↓

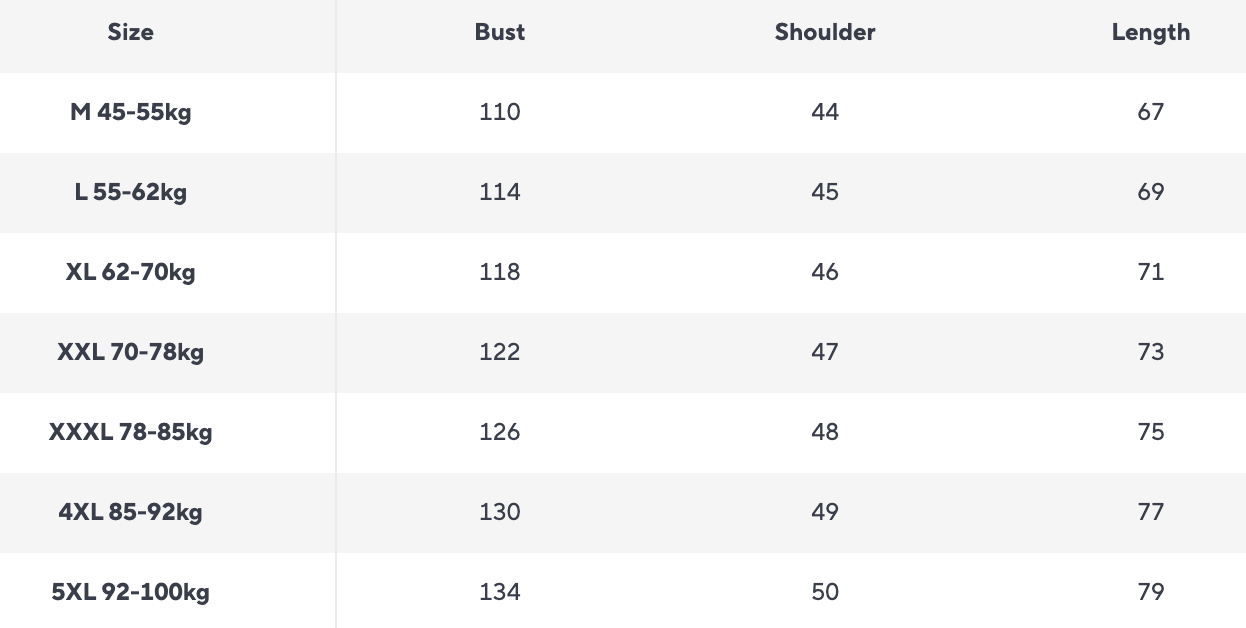Select the 5XL 92-100kg size label

[x=131, y=592]
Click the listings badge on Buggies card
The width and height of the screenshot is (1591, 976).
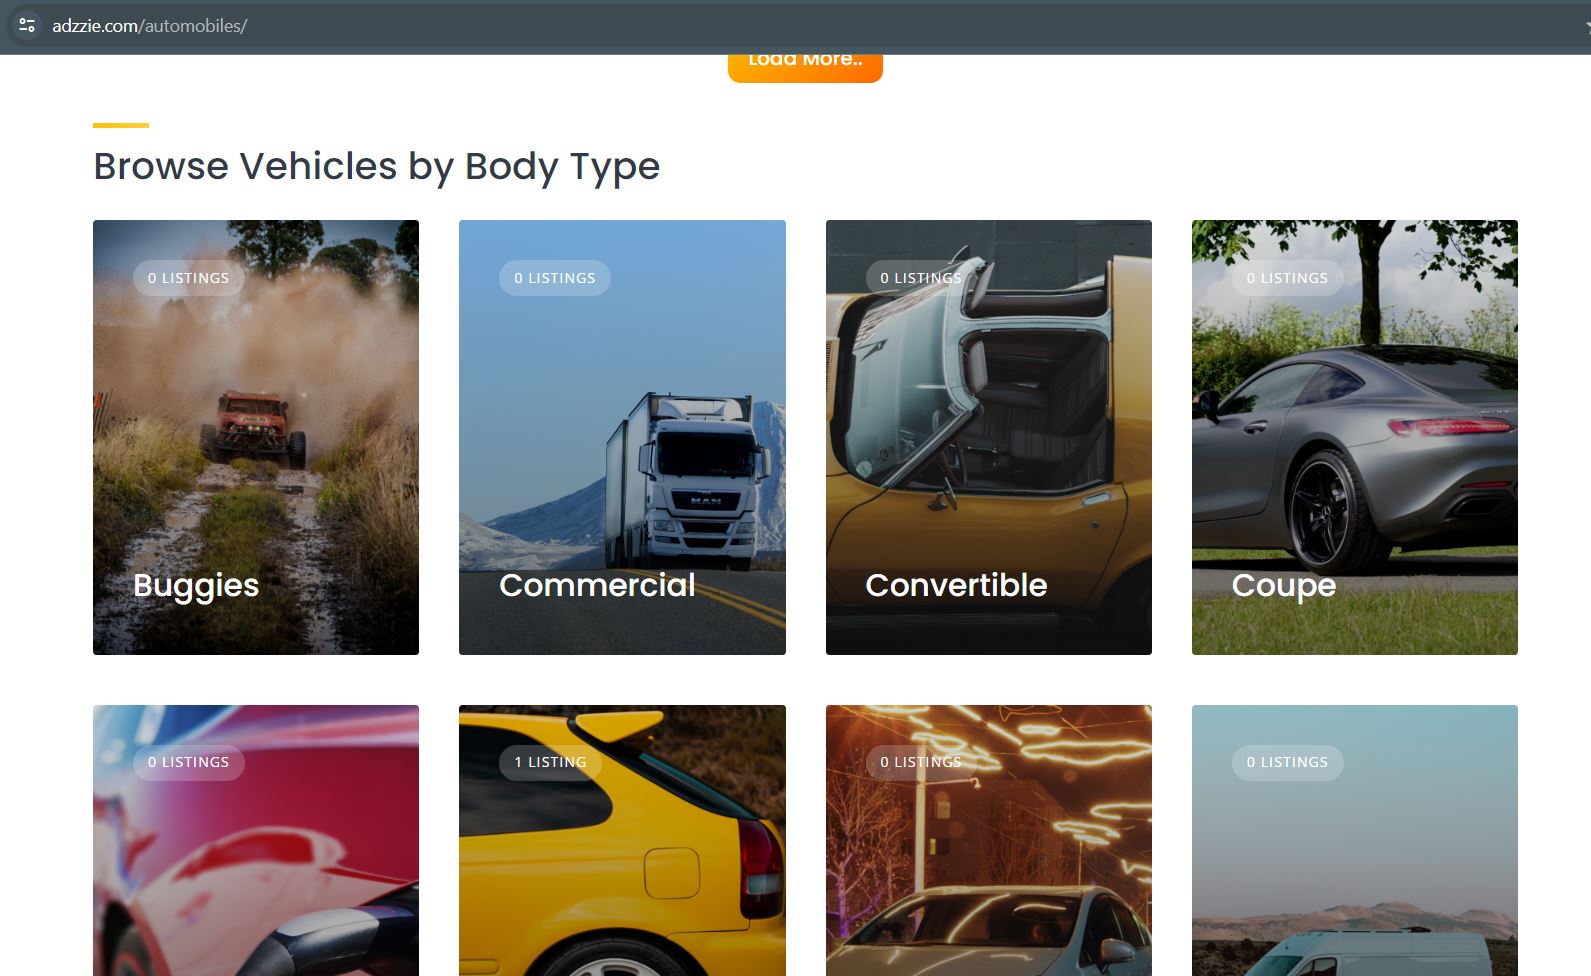coord(188,278)
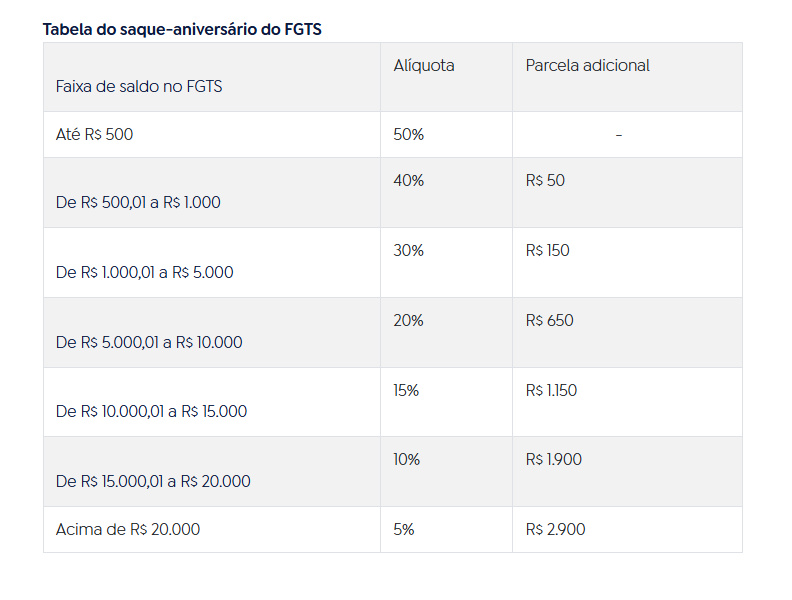
Task: Select 'De R$ 500,01 a R$ 1.000' cell
Action: pos(139,203)
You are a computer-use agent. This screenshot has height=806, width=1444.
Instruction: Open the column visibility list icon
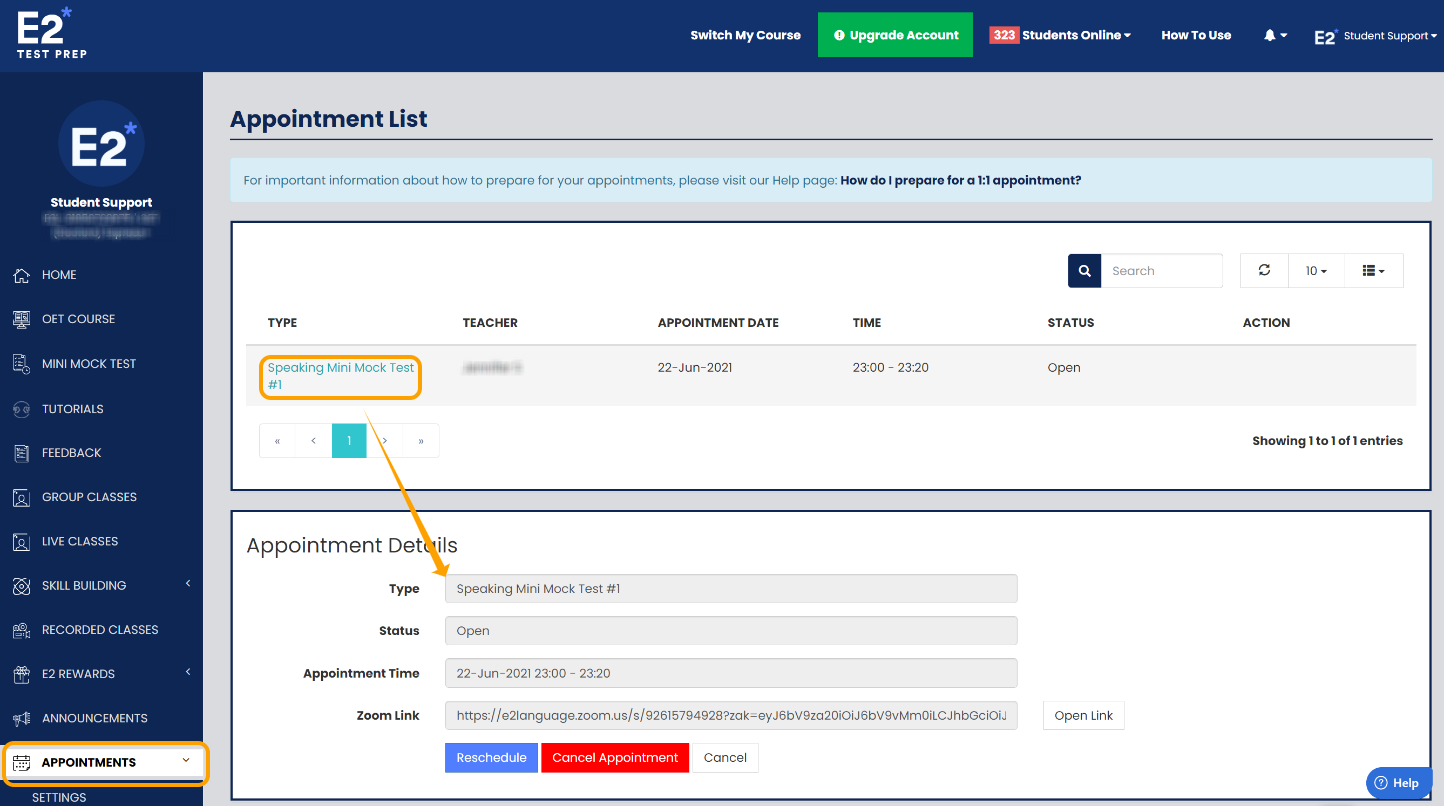[1373, 270]
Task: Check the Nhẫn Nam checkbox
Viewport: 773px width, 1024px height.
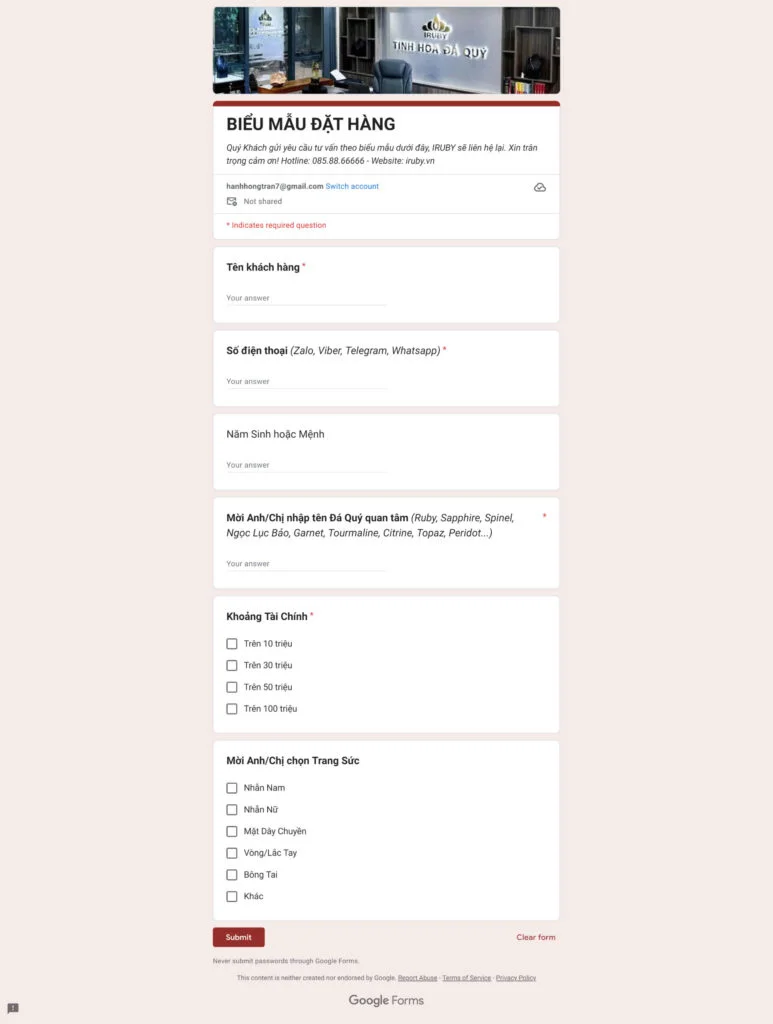Action: (x=232, y=788)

↑

• TASK PROMPT: Rewrite all the records above, swapping "screenshot" for "screen capture" and changing nothing else. Leave out the pictures.

• FULL RESPONSE:
Select the 5XL 92-100kg size label

[x=131, y=592]
Click the listings badge on Buggies card
The width and height of the screen capture is (1591, 976).
coord(188,278)
Task: Select 'De R$ 500,01 a R$ 1.000' cell
Action: pos(139,203)
You are a computer-use agent. This screen capture has height=806, width=1444.
Instruction: Open the column visibility list icon
[1373, 270]
Task: Check the Nhẫn Nam checkbox
Viewport: 773px width, 1024px height.
Action: (x=232, y=788)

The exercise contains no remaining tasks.